In this fiscal year, I believe we can produce a series of drug candidate compounds against relatively small target proteins. Because of computation time, we give priority to the surest thing, and then prepare to handle larger and more difficult targets in the future. We will practically complete this project in three years. The biggest goal of our project is to develop several compounds that may be studied in clinical trials by then. Of course it includes the results we will produce in this fiscal year.

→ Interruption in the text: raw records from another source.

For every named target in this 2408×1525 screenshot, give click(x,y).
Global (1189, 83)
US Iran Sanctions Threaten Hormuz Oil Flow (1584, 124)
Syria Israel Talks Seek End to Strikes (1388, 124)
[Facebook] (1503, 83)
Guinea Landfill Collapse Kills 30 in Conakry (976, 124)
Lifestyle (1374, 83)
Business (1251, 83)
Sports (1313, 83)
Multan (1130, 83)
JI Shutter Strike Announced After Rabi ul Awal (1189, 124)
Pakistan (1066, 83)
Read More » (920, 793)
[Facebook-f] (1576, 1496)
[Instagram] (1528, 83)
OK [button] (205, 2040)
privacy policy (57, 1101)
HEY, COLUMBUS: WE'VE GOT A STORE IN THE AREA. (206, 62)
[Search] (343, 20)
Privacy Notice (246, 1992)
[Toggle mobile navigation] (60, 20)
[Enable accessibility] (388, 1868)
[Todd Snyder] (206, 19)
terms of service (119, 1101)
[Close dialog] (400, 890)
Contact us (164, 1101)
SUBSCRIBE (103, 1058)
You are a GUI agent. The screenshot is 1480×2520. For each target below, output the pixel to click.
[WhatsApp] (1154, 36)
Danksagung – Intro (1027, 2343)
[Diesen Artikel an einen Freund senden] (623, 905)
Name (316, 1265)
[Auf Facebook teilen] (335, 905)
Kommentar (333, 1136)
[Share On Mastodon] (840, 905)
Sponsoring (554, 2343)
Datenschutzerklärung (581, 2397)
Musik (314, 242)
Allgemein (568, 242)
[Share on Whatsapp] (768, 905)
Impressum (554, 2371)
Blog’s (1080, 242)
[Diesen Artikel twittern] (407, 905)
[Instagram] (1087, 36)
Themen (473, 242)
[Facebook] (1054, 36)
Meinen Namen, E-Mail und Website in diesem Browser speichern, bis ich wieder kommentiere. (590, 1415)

As I mentioned before, it is one of the objectives of this project to get Japanese pharmaceutical companies interested in IT drug discovery that has been failing to produce successful results, and to have them work with us. Thanks to worldwide interest and the completion of the K computer, we have received favorable responses and offers from pharmaceutical companies. Since it is a national project, we have talked with many pharmaceutical companies about collaboration. Many companies have already given us various proposals. Some of them wish to start during this fiscal year. Since we are not yet ready to get off the block, we are now continuing discussions with them and are preparing for the future.